START SELECTED PASSAGE

Wednesday, May 27, 2015

Today's Struggle March 15th 2014

I wrote this almost exactly a year before my dad died. It is amazing to think about how oblivious I was to what alcohol had done to his body:

I am in awe how for a split second I hated my life today.After getting off the phone with my dad who has been in a hospital in Santa Ana for a few days being monitored due to alcohol withdrawals, I had multiple flashbacks of every horrible memory I had from childhood of him being drunk. How my mother and I were left in TJ one night - how I was forbidden to see him for months when I was 9 because he passed out when he would watch me - to the rage he went into when my mother served him the divorce papers. 

Then I think about how I joined him. How we would drink and drink, bottle after bottle. How I would polish off the bottles he had around the house - how I would ask him to bring a bottle home for us at the end of the day if there was nothing left -how during high school I eventually couldn’t think of a weekday that I did NOT drink. How bottles of Jim Beam, Tequila, Smirnoff, Bacardi, became the default answer to “What are we going to do tonight?” I remember picking him up from the police station when I was 19 because he had gotten a DUI. I remember him passing out on the floor regularly while I drank more. I thought about the horrible ways I treated people who loved me and trusted me. I thought about how many times I almost died from reckless decisions because I think sometimes maybe I did want to die. I would feel the same way as I used to as a child when I was trapped with my dad when he was drunk and I wanted to be the person who had the upper hand. It was a feeling that the one who was supposed to protect you is not in control either. I thought back on breaking things and destroying property. I remembered my ex-girlfriend crying hysterically when we had to carry my dad out of a restaurant bathroom because he had passed out. I could not understand why she was so upset. She cried “He is supposed to be the PARENT!”That is what a parent does, right? I remember the pride I had in drinking as much or more than him and MAINTAINING. I proved that you could drink bottles of alcohol and NOT pass out. I wanted to BEAT him at his own game. I thought back to my DUI classes and how I was shown that drinking wasn’t my problem, it was my solution. Life was my problem. I thought back to when the doctor told me in his office my liver wasn’t functioning correctly and asked if I needed “help.” I remember thinking about the warmth of that first double shot of vodka and how I felt like anything could happen, even as anything DID happen. 

I remember waking up in jail the first week of a sentence in tears. I remember staring up into the covered fluorescent lights as I waited to be counted by the deputies,wondering how I got there. I remember the day when I said I was never going to drink again, and I MEANT it. Then I thought about having a few years of sobriety behind me by 2009 and still getting calls from the hospital that my dad’s liver was failing, that he wasn’t eating, that he was destroying himself.I remember finding him in his apartment in shambles on a binge. I remember cleaning his house for him and picking him up. I remember smelling the alcohol coming out of his pores and how I was disgusted but at the same time it was almost calling me to get blasted. 

And now today, after I struggled, beating my head against the wall for a decade and a half, I was still there, that little kid picking his dad up off the ground trying to not blame myself and not hate my life. I felt robbed today being 35, 7 years of sobriety, and still struggling with this. Despite all the amazing and wonderful things I have been able to do; I feel like that my life is a story of a hamster wheel of addiction that never stops. I have very important people around me whom I love, who I feel like I am neglecting because booze is still robbing me. I feel robbed and for a split second, I hated that this was my life. Isn’t there any way to move past this? It is like I am Prometheus; I defied the alcohol gods and gave myself a gift of sobriety and my punishment is to have my internal organs eaten every day as a reminder of what I did. My objective mind tells me the truth though, this “curse” is a call to arms. It is what it is. All there is to do is stay sober. That is all I can do. It is who I am now. It is the only thing that can bring me solace.

END SELECTED PASSAGE
START RAW DATA

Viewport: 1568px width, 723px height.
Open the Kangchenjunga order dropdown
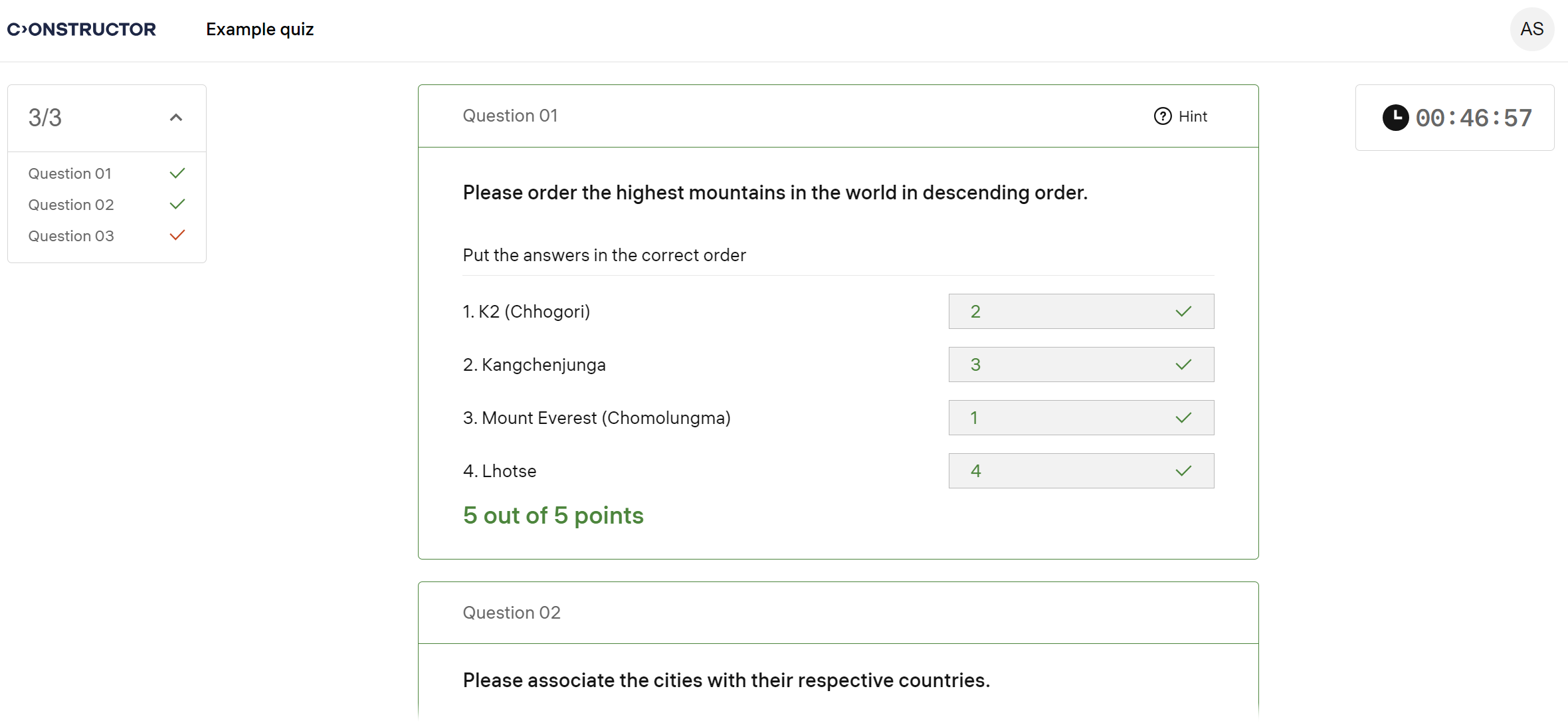[1080, 365]
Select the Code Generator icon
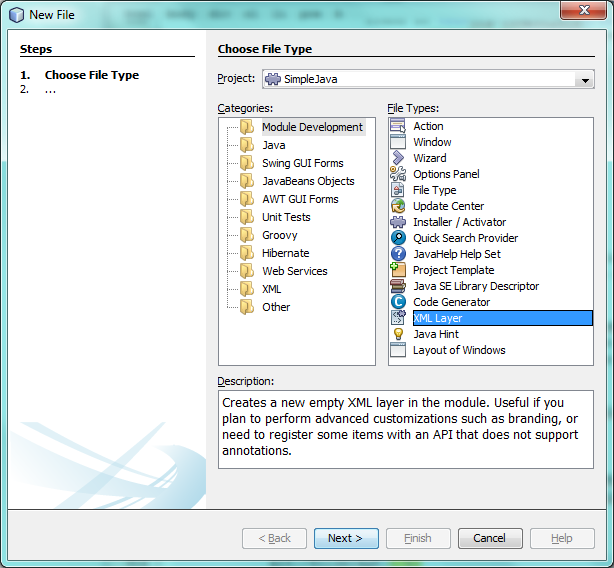 397,302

END RAW DATA

WORK INSTRUCTIONS |
1. Please list every age the writer gives for themselves in the post about their father's drinking.
2. Print the post word for word, everything from "I wrote this" down to "the divorce papers.".

RESPONSES TO THE EXERCISE |
1. 9, 19, 35

2.
I wrote this almost exactly a year before my dad died. It is amazing to think about how oblivious I was to what alcohol had done to his body:

I am in awe how for a split second I hated my life today.After getting off the phone with my dad who has been in a hospital in Santa Ana for a few days being monitored due to alcohol withdrawals, I had multiple flashbacks of every horrible memory I had from childhood of him being drunk. How my mother and I were left in TJ one night - how I was forbidden to see him for months when I was 9 because he passed out when he would watch me - to the rage he went into when my mother served him the divorce papers.